Ideological Segregation Online and Offline
Within the last 30 years, how people get their news has been transformed — traditional newspapers have declined, broadcast TV now competes with endless cable channels, and online news sites and blogs have surged in popularity. In the wake of these changes, some scholars have noted a decline in trusted public figures and institutions; others have expressed concern that the Internet could harm democracy by further polarizing the citizenry, enabling people to read only news that confirms their existing beliefs — so-called cyber-balkanization.
A 2011 study published in The Quarterly Journal of Economics, “Ideological Segregation Online and Offline,” assesses the degree to which online news consumers frequent conservative or liberal sites and compares this information “segregation” to that typically demonstrated and experienced in more traditional contexts. The researchers, based at the University of Chicago, employed user observations and statistical data to calculate the “isolation index” — “the average exposure of conservatives minus the average conservative exposure of liberals” — of news consumers. A higher isolation index number means a higher level of information segregation.

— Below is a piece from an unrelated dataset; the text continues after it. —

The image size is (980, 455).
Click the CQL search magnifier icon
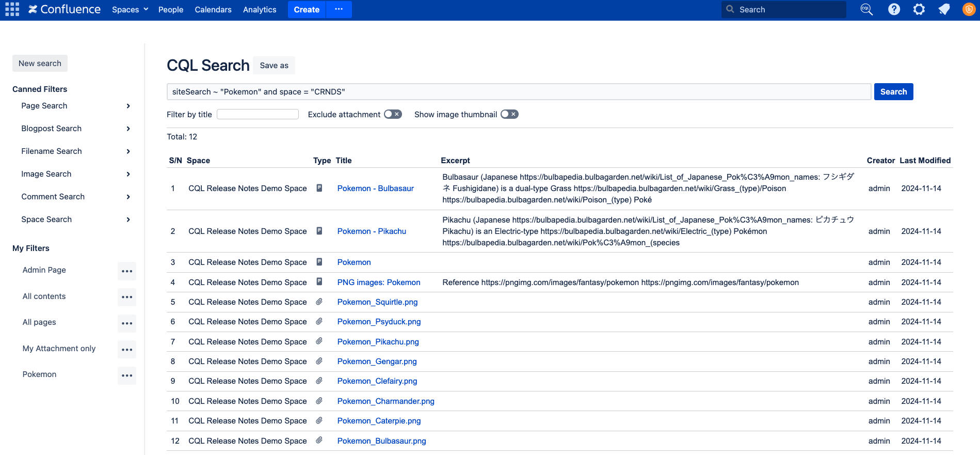[866, 9]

Key study findings include:
- The average isolation index for readers of online news is 7.5. Consumers of broadcast news (1.8), cable television news (3.3), national magazines (4.7) and local newspapers (4.8) are all less segregated, while readers of national newspapers are more segregated (10.4).
- Online news readers are less segregated than many real-world communities, including random individuals within the same zip code (9.4), voluntary associations (14.5), workplaces (16.8), neighborhoods (18.7), families (24.3), and networks of friends (30.3).
- The four most popular news websites, Yahoo! News, AOL News, MSNBC.com, and CNN.com, make up 50% of all unique online visits, and are “relatively centrist.” The number of liberal and conservative visitors to these sites were within 10 points of each other.
- Websites with the most conservative readership include rushlimbaugh.com (99%), billoreilly.com (99%) and glennbeck.com (89%); sites with the most liberal readership include thinkprogress.com (83%), blogcritics.org (61%) and bvblackspin.com (43%). Among more traditional publications, Barron’s topped the list of those with conservative readers (43%); The New Yorker (60%) had more liberal readers.
- Overall, “the typical conservative or liberal site is … far more extreme than the diet of the typical conservative or liberal user.” For example, “if we were to sample readers from conservative sites like drudgereport.com, we would find that most of their readers get most of their news from sites that are substantially less conservative.”
- The average Internet exposure to conservatives and conservative viewpoints is lower than that experienced on average by the general U.S. adult population in the course of community life, as people often live and work in ideologically homogenous contexts.
The authors note: “Although consumers’ tastes in news are heterogeneous, they are highly correlated — most people prefer stories that are timely, well written, entertaining and do not omit or explicitly misreport important facts.” Given the high fixed costs of producing news, they add that appealing to a wider audience may translate into more profit, more investment and a higher quality product. The study concludes that “ideological segregation of online news consumption is low in absolute terms, higher than the segregation of most offline news consumption, and significantly lower than the segregation of face-to-face interactions with neighbors, co-workers, or family members. We find no evidence that the Internet is becoming more segregated over time.”
Read the study-related New York Times article titled “Liberal or Conservative, the Problem Is Ignorance.”
- Reporter's use of the study: Evaluate what the reporter chose to include and exclude from the study. Would the audience have acquired a clear understanding of the study's findings and limits from this article?
- Reporter's use of other material: Assess the material in the article that is not derived from the study. For example, does the reporter place the study in the context of other research and to what effect? Does the reporter include reactions to the study from other researchers or interested parties (e.g., political groups business leaders, or community members) and are their credentials or possible biases made clear?
Read the full Quarterly Journal of Economics titled “Ideological Segregation Online and Offline.”
- Summarize the study in fewer than 40 words.
- Express the study's key term(s) in language a lay audience can understand.
- Evaluate the study's limitations. (For example: Do the results conflict with those of other reliable studies? Are there weaknesses in the study's data or research design?)
- Write a lead (or headline or nut graph) based on the study.
- Spend 60 minutes exploring the issue by accessing sources of information other than the study. Write a lead (or headline or nut graph) based on the study but informed by the new information. Does the new information significantly change what one would write based on the study alone?
- Interview two sources with a stake in or knowledge of the issue. Be prepared to provide them with a short summary of the study in order to get their response to it. Write a 400-word article about the study incorporating material from the interviews.
- Spend additional time exploring the issue and then write a 1,200-word background article, focusing on major aspects of the issue.